(Recorded data)
────────
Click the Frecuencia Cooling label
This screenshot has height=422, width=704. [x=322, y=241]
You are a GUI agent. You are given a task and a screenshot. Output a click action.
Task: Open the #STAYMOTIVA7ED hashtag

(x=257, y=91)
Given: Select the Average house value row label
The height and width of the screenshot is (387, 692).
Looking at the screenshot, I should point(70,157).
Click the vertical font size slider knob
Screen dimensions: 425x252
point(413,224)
────────
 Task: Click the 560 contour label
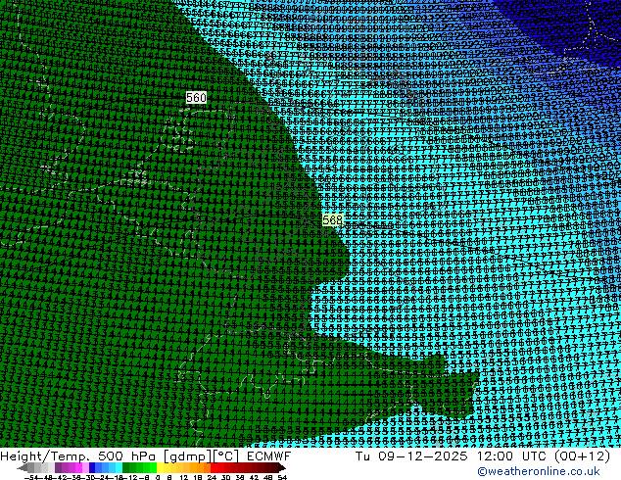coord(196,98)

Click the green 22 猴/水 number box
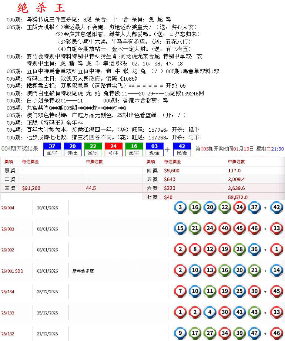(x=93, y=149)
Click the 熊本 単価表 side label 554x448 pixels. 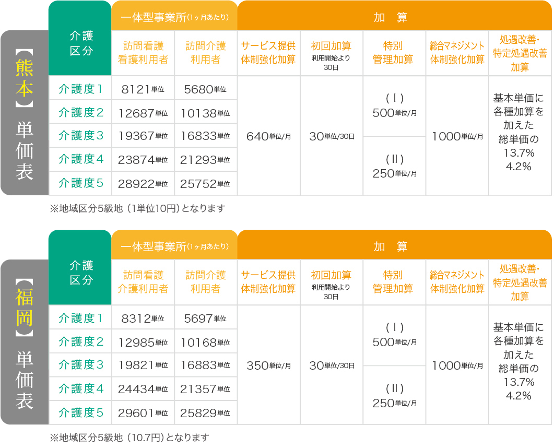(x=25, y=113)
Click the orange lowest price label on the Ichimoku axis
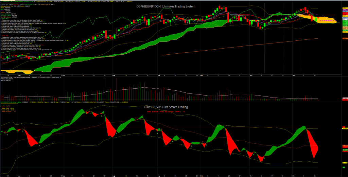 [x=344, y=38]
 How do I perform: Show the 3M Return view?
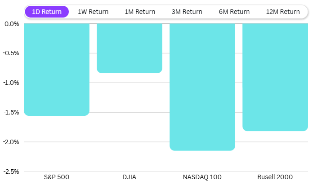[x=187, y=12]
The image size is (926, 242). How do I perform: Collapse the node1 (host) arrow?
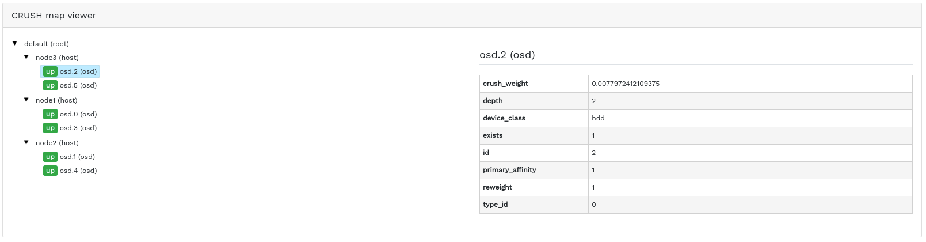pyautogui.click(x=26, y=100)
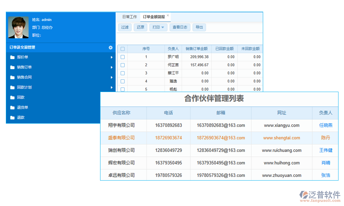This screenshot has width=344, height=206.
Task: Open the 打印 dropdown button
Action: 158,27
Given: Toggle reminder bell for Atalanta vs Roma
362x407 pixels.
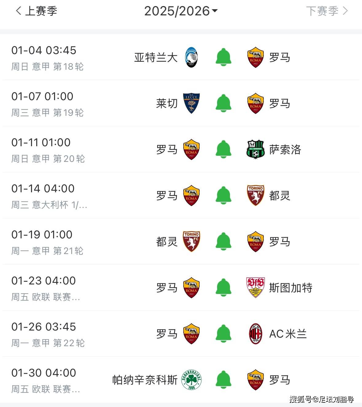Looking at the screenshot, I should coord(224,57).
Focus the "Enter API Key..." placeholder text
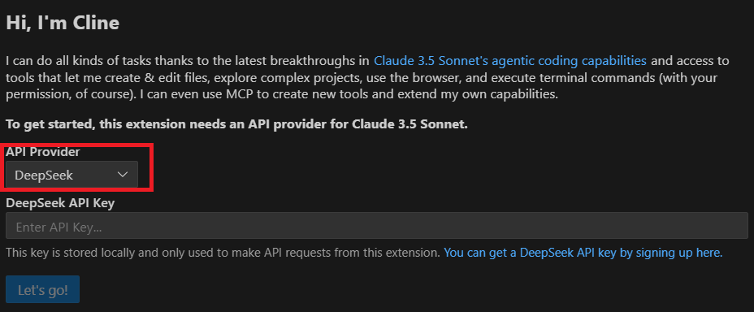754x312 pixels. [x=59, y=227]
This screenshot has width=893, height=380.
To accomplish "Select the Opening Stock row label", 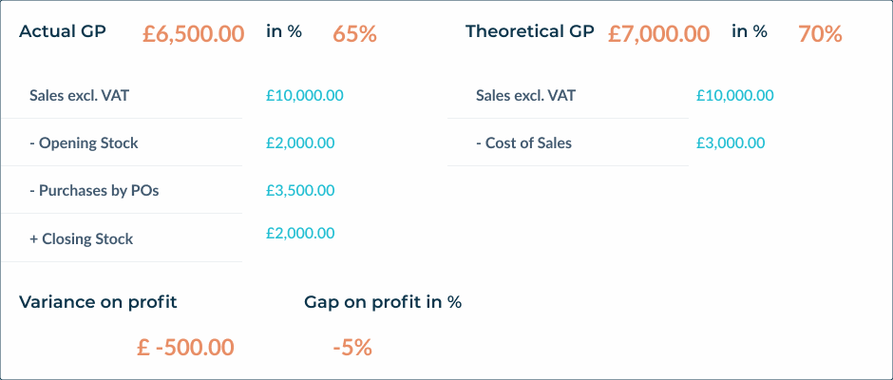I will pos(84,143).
────────
(Required work)
Exactly the lines above from the one that contains "The image size" down to the one that contains "Given: Toggle reminder" are to be output, both ends kept and pictures omitted.

(Written solution)
The image size is (926, 242). How do I perform: Collapse the node1 (host) arrow?
pyautogui.click(x=26, y=100)
This screenshot has width=344, height=206.
Task: Open the 打印 dropdown button
Action: 158,27
Given: Toggle reminder bell for Atalanta vs Roma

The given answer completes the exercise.